PAGE EXTRACT:
_ _ _ _
Why Haskell disrespects bound identifiers for pattern matching? - haskell

f x zero = Nothing
f x y = Just $ x / y
where zero = 0
The literal-bound identifier zero simply matches all after the warning Pattern match(es) are overlapped.

That's how Haskell's syntax works; every lowercase-initial variable name in a pattern (re)binds that name. Any existing binding will be shadowed.
But even if that weren't the case, the binding for zero would not be visible to the first alternative, because of how Haskell's syntax works. A similar thing happens in the following version:
f = \v1 v2 -> case (v1, v2) of
(x, zero) -> Nothing
(x, y) -> Just $ x / y
where zero = 0
The where clause only applies to the one alternative that it's part of, not to the whole list of alternatives. That code is pretty much the same thing as
f = \v1 v2 -> case (v1, v2) of
(x, zero) -> Nothing
(x, y) -> let zero = 0 in Just $ x / y

If bound identifiers had different semantics than unbound identifiers in a pattern match, that could be quite error prone as binding a new identifier could mess up pattern matches anywhere that identifier is in scope.
For example let's say you're importing some module Foo (unqualified). And now the module Foo is changed to add the binding x = 42 for some reason. Now in your pattern match you'd suddenly be comparing the first argument against 42 rather than binding it to x. That's a pretty hard to find bug.
So to avoid this kind of scenario, identifier patterns have the same semantics regardless of whether they're already bound somewhere.

Because they are very fragile. What does this compute?
f x y z = 2*x + 3*y + z
Would you expect this to be equal to
f x 3 z = 2*x + 9 + z
f _ _ _ = error "non-exhaustive patterns!"
only because there's a y = 3 defined somewhere in the same 1000+ line module?
Also consider this:
import SomeLibrary
f x y z = 2*x + 3*y + z
What if in a future release SomeLibrary defines y? We don't want that to suddenly stop working.
Finally, what if there is no Eq instance for y?
y :: a -> a
y = id
f :: a -> (a -> a) -> a
f x y = y x
f x w = w (w x)
Sure, it is a contrived example, but there's no way the runtime can compare the input function to check whether it is equal to y or not.
To disambiguate this, some new languages like Swift uses two different syntaxes. E.g. (pseudo-code)
switch someValue {
case .a(x) : ... // compare by equality using the outer x
case .b(let x) : ... // redefine x as a new local variable, shadowing the outer one
}

zero is just a variable that occurs inside a pattern, just like y does in the second line. There is no difference between the two. When a variable that occurs inside a pattern, this introduces a new variable. If there was a binding for that variable already, the new variable shadows the old one.
_ _ _ _
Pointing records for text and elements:

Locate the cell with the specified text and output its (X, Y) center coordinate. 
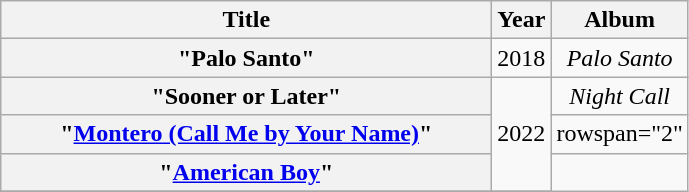
2018 (522, 58)
2022 (522, 134)
"Montero (Call Me by Your Name)" (246, 134)
"American Boy" (246, 172)
"Palo Santo" (246, 58)
"Sooner or Later" (246, 96)
Title (246, 20)
Palo Santo (620, 58)
rowspan="2" (620, 134)
Night Call (620, 96)
Album (620, 20)
Year (522, 20)
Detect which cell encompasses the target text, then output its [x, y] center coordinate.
_ _ _ _
PROBLEM SET:
1/ Return the passage of the Haskell pattern-matching thread between "Finally, what if" and "to y or not.", inclusive.
2/ In the Haskell pattern-matching thread, which language is named as using two different syntaxes to disambiguate comparison from rebinding?

SOLUTION SET:
1/
Finally, what if there is no Eq instance for y?
y :: a -> a
y = id
f :: a -> (a -> a) -> a
f x y = y x
f x w = w (w x)
Sure, it is a contrived example, but there's no way the runtime can compare the input function to check whether it is equal to y or not.

2/ Swift